Marilza de Melo Foucher: A política é inseparável da cidadania

Espera-se que a emoção agora estabilizada, a vida política continue presente na sociedade brasileira. Todavia, de modo mais racional, e, principalmente isenta do ódio, dos preconceitos e da intolerância que marcaram a campanha eleitoral.

Por Marilza de Melo Foucher*

art. 3º, IV da Constituição Federal.

Para os que estão contribuindo para o enfraquecimento do Estado Democrático, é bom lembrar que a discriminação é proibida expressamente, como consta no art. 3º, IV da Constituição Federal. Para o direito penal brasileiro, a prática da discriminação e preconceito por raça, etnia, cor, religião ou procedência nacional consiste em delito previsto na lei 7.716/89, alterada pela lei 9.459/97.

Segundo o art. 140, parágrafo terceiro do Código Penal: "Se a injúria utilizar elementos relacionados à raça, cor, etnia, religião ou origem, a pena é de reclusão, pena é de reclusão de 1 (um) a 3 (três) anos e multa". Para enfrentar essa onda que se espalha impunemente no Brasil, temos que nos transformar em verdadeiros guardiões de nossa democracia. E exigir que o código penal seja aplicado.

O que se pode constatar é que os adversários do Brasil para todos vêm tentando há muitos anos enfraquecer a democracia para criar uma sociedade despolitizada para que eles possam manipulá-la à sua maneira.

A ideologia neoliberal sempre pregou o desengajamento com o Estado democrático. O mercado está acima do Estado. Esta ideologia atende os ditames da economia financeira que sempre apostou na crise política para assumir o comando da governança mundial sem a presença de regulação do Estado.

O fato de perder as eleições não significa que essas forças conservadoras aceitem a convivência pacifica, a prova é que eles negam o veredito das urnas e fazem declarações de pedido de “impeachment” da presidenta Dilma.

Neste momento que setores reacionários, fascistas pedem a volta da ditadura, é obrigação de todos (as) brasileiros (as) de assumir a defesa da conquista da democracia no Brasil. Daí nada de cruzar os braços diante da estratégia da despolitização, principalmente da juventude brasileira. Há muitos anos que os meios de comunicação que colaboraram com a ditadura militar vêm contribuindo ao “desengajamento político” e ventilam o desdenho da política.

◇ ◇ ◇ ◇ ◇ ◇ ◇

__TAREFA PROPOSTA__
Segundo o texto sobre política e cidadania, qual lei do direito penal brasileiro define como delito a prática da discriminação e do preconceito por raça, etnia, cor, religião ou procedência nacional? Estas linhas vêm de outra fonte.

__Linhas brutas__
◇ ◇ ◇ ◇ ◇ ◇ ◇

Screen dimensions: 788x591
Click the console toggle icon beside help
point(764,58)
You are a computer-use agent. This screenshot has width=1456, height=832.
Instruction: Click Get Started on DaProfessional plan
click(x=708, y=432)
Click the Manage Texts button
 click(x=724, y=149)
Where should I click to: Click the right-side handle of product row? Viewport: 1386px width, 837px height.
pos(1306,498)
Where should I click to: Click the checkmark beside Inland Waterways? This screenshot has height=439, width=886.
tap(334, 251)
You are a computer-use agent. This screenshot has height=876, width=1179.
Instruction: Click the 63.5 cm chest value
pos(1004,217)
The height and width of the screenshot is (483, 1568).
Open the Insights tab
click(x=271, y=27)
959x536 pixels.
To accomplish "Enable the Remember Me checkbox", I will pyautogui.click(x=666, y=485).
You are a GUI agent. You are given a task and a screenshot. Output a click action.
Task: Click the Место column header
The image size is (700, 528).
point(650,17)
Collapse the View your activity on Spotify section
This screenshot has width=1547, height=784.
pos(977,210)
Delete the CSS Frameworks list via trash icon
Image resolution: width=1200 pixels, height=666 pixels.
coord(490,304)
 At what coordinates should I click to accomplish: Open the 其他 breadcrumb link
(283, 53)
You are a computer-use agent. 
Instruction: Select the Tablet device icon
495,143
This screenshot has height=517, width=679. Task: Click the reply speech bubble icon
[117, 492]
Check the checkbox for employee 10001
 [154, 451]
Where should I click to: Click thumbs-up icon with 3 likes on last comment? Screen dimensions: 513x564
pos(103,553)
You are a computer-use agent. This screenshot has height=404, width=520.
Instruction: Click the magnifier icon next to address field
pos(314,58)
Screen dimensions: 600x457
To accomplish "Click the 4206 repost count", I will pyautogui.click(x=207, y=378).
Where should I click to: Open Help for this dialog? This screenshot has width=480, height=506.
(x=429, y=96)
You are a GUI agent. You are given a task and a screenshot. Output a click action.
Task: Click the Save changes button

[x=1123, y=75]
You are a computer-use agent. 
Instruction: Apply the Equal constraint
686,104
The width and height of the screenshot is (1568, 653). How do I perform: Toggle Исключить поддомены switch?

◇ ◇ ◇ ◇ ◇ ◇ ◇

__RESULTADO DA TAREFA__
A lei 7.716/89, alterada pela lei 9.459/97.